Correction appended below.
George Santayana, a Spanish philosopher, in 1905 coined an oft-repeated maxim: “Those who cannot remember the past are condemned to repeat it.” Presidents Donald Trump and Jair Bolsonaro seem to think that wouldn’t be such a bad thing.
Indeed, as far as their visions for the future are concerned, the current leaders of the U.S. and Brazil have much in common. Start with each country’s position on the global economy.
Here, both Trump and Bolsonaro are focused on national, rather than international, expansion. Trump’s unachievable insistence on deals to assure a positive trade balance with all of the country’s partners is a form of 16th-century mercantilism. That this zero-sum view extends to Trump’s military posture reflects his inability to stomach shared international responsibilities.
For its part, Brazil has not yet resolved its reliance on subsidies to auto producers, and special rules for trade with Argentina. Some believe the conclusion, at last, of the lengthy negotiations of the Mercosur trade agreement with the EU reflects an important move toward lower tariffs and greater diversification. But that is not yet a done deal. Ratification will be complicated. Austria’s parliament already voted against it and French President Emmanuel Macron – embroiled in a personal dispute with Bolsonaro – may be unhappy enough to argue for EU rejection.

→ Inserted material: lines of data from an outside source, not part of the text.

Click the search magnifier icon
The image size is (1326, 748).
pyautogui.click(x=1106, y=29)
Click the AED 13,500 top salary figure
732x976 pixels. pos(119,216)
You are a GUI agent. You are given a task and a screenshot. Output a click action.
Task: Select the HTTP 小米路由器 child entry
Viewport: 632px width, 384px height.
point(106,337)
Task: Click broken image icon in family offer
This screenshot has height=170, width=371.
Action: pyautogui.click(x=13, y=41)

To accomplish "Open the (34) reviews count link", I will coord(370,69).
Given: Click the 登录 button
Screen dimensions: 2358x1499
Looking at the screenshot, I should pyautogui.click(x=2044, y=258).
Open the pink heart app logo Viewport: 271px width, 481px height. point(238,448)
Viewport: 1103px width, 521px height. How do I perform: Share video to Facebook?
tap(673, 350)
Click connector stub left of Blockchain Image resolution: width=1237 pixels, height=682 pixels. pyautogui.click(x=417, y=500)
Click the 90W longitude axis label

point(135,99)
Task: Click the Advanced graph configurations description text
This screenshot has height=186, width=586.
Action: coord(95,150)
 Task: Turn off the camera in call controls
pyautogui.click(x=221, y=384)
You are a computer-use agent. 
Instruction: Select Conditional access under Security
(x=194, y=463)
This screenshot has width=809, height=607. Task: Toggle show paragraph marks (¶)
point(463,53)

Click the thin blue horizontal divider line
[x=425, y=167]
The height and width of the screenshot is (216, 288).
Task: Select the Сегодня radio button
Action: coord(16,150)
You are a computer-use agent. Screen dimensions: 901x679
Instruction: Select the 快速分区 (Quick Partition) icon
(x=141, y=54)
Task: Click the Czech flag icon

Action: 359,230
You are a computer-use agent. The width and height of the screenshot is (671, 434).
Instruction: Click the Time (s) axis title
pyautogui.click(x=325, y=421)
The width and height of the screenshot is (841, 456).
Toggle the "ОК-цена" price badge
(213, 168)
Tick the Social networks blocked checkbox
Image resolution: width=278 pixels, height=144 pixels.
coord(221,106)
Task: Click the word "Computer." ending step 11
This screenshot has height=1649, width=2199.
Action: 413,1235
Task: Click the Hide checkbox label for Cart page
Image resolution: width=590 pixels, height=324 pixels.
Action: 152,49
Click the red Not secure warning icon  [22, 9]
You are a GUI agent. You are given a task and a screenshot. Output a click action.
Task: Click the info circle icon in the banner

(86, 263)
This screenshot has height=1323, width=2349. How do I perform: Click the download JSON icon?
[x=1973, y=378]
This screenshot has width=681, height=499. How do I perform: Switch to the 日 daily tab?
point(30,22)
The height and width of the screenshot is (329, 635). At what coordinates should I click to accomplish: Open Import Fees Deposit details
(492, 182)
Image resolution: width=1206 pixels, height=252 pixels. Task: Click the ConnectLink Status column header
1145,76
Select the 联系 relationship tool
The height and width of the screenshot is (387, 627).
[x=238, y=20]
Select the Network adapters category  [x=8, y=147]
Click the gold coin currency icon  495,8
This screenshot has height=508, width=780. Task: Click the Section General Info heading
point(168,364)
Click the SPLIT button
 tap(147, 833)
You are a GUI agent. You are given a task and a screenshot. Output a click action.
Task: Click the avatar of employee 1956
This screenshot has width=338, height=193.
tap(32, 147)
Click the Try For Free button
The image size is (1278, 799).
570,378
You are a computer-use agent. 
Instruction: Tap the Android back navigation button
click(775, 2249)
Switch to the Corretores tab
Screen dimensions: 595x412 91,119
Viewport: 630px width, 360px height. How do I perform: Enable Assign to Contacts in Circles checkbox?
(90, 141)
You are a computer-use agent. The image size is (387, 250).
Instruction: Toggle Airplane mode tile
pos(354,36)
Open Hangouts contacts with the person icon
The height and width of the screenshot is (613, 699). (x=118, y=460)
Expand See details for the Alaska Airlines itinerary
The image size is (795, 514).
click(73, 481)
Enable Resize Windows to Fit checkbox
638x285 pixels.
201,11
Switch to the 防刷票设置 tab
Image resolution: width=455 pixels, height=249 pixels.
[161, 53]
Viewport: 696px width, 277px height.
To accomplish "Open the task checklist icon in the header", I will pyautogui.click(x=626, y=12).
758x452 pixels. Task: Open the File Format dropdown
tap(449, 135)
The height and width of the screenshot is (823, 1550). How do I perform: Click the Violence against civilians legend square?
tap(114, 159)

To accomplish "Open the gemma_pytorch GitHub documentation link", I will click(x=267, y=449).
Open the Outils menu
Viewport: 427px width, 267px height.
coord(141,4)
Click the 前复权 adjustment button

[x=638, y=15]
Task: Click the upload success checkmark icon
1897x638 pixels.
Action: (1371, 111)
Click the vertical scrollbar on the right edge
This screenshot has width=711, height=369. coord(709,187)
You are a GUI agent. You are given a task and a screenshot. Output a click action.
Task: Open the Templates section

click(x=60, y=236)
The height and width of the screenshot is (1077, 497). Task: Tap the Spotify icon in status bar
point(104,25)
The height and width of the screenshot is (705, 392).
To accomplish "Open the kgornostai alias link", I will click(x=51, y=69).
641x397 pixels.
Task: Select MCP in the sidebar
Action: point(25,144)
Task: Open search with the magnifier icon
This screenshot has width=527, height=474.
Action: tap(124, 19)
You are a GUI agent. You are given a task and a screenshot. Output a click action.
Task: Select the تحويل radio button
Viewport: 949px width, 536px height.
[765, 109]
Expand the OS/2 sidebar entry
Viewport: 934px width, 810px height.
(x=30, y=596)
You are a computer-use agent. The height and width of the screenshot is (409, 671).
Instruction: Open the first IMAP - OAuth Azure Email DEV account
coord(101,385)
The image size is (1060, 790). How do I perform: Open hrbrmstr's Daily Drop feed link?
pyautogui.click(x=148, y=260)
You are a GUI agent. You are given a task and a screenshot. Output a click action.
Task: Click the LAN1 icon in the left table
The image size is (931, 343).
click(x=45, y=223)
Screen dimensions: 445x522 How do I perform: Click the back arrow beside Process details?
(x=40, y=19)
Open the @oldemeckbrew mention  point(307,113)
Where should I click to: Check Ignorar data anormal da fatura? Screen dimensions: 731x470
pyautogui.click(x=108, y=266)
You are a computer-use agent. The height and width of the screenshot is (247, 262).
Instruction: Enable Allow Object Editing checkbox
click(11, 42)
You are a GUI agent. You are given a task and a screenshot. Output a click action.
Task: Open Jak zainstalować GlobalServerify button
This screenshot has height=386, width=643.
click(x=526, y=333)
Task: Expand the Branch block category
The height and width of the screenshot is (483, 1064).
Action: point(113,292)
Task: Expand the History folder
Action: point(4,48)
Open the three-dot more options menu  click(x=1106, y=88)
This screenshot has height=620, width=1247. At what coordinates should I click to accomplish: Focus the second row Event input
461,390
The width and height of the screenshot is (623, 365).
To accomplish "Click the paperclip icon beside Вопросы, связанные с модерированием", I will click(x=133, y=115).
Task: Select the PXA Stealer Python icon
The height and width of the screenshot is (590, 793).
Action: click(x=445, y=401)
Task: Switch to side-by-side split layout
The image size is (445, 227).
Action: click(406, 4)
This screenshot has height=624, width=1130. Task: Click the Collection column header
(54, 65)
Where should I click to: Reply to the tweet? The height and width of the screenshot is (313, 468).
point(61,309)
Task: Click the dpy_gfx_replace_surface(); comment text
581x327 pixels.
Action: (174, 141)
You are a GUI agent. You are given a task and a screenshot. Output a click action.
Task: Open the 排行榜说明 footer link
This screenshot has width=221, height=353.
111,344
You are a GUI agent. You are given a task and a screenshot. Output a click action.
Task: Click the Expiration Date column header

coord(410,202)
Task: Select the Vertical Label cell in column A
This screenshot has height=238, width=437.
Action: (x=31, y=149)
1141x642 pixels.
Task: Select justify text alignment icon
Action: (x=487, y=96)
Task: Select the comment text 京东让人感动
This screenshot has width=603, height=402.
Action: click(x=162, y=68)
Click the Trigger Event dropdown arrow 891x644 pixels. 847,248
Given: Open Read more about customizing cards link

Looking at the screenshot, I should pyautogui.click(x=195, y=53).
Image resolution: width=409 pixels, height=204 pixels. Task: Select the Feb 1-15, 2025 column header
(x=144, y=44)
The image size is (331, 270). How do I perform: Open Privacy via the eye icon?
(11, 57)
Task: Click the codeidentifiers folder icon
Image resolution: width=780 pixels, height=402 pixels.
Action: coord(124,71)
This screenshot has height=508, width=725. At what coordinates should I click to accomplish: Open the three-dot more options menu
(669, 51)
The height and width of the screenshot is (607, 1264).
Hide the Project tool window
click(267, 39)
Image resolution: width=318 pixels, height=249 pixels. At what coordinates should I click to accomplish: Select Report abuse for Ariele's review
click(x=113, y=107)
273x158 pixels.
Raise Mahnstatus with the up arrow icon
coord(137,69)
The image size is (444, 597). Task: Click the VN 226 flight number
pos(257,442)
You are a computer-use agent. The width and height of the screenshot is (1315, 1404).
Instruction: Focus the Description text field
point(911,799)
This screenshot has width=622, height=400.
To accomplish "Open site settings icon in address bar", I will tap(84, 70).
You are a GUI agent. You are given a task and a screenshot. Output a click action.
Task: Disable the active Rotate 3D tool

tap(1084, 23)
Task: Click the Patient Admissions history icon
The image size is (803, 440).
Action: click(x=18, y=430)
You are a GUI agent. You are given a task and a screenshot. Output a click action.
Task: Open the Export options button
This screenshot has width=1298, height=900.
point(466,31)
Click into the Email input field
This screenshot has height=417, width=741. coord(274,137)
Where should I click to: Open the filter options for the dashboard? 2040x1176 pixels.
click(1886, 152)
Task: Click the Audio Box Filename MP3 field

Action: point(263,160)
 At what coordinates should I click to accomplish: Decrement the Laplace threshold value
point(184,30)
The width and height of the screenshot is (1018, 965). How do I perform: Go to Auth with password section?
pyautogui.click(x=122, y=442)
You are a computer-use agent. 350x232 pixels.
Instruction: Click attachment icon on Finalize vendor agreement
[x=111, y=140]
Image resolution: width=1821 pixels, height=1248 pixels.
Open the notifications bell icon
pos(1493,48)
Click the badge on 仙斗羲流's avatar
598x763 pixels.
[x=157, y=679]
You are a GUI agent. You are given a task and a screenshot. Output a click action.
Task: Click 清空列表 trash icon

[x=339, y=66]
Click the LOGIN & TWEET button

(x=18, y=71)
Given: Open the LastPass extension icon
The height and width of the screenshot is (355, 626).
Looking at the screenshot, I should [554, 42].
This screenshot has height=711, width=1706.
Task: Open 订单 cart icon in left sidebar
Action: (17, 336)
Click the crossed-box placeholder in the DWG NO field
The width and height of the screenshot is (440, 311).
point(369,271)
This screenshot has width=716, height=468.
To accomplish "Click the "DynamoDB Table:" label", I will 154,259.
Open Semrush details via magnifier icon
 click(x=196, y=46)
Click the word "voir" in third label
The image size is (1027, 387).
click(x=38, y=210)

A second matter where both Bolsonaro and Trump are out of step with current thinking is the environment. Indeed, Trump regards climate change with virtual contempt. After saying he would pull the country out of the Paris Agreement, the U.S. was literally absent from the session at the recent G-7 meeting that discussed the issue, and now faces a UN Climate Week at home, right in New York. Neither country was scheduled to speak at the summit.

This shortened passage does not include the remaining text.